Внезапно произошло нечто подобное удару молнии, так что ни один из двух друзей не смог бы точно сказать, что именно случилось.
Китс рассказывал о процессии, факелах, трубах, знаменах, барабанах. Он подробно описывал костюмы, шляпы, сапоги. «Четыре белых кота и четыре черных, — сказал он, — несли на плечах гроб, украшенный золотой короной».
Едва он произнес эти слова, как кот, дремавший у огня, вскочил, выгнулся дугой, ощетинился и вскричал человеческим голосом: «Так значит, теперь я кошачий король!» И выпрыгнул в окно.
О памяти
Если бы все, что содержит наша память, могло вдруг материализоваться и выйти в открытый мир, оно бы заполонило его — а мы еще удивляемся, как подобное количество всякой всячины может помешаться в нашем мозгу. Кроме того, молодые воспоминания столь слабы, что спотыкаются, а старые так основательны, что топчут молодых. Если разбудить какое-нибудь старое воспоминание, оно вытянет за собой целую глыбу, из которой его выдернули. По этой причине я никак не решусь писать мемуары — даты начали бы налезать друг на друга и меняться местами, так что перспективы совсем бы перекосились и завалились на один бок.
Во сне обманные перспективы аналогичны тем, что используются в искусстве[58]. Память пренебрегает нашими правилами. Живые и мертвые действуют сообща на импровизированной сцене под роковым потоком света. Память ничем не связана. Она сочиняет. Совмещает. Перетасовывает. Она показывает нам спектакль, правдивость которого превосходит реализм, являющийся лишь плоским копированием нашей ограниченности. Память делает нас безграничными, ломает хронологию. Наши нейроны плывут, точно водоросли в ночной реке, и соприкасаются между собой без нашего участия и контроля. Мы живем жизнью, свободной от движения по рельсам. Просыпаемся — и снова включается контроль. Память раскладывает материал по местам. Теперь она выдаст нам какие-нибудь обрывки, да и то с неохотой.
Меня память долго не желает слушать. Прислушавшись, наконец, отвечает — то ли хитрит, то ли удивить хочет. Например, если я позабыл чье-нибудь имя и долго к ней пристаю, в конце концов она подбрасывает мне его, чтобы только я оставил ее в покое.

— Задание и требования —
Изложите приведенный выше отрывок в двух предложениях.

— Исходные данные —

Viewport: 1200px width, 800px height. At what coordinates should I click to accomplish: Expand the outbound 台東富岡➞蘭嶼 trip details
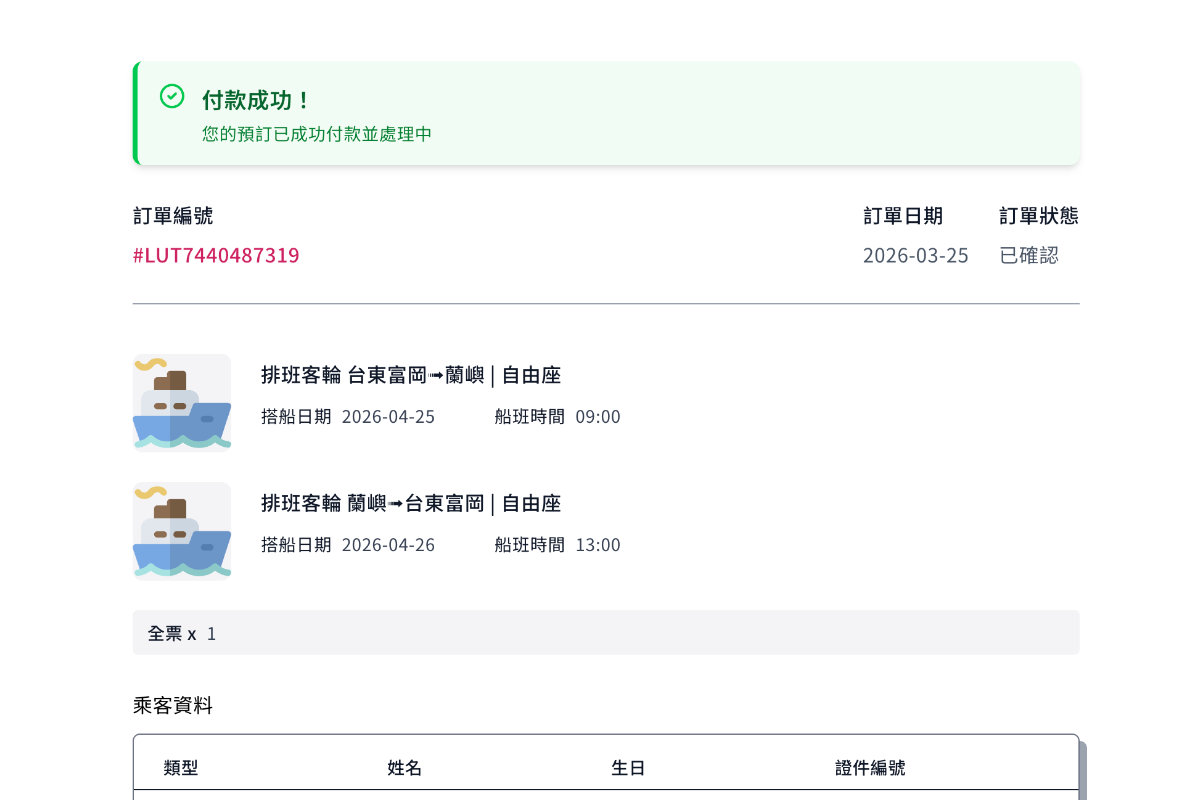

— Правильный результат —
Китс описывал процессию, в которой четыре белых и четыре черных кота несли гроб с золотой короной, и тогда дремавший у огня кот вскочил, человеческим голосом объявил себя кошачьим королем и выпрыгнул в окно. В рассуждении о памяти говорится, что рассказчик не решается писать мемуары, потому что даты начали бы налезать друг на друга, и что во сне память ничем не связана и ломает хронологию, а после пробуждения с неохотой выдает лишь обрывки.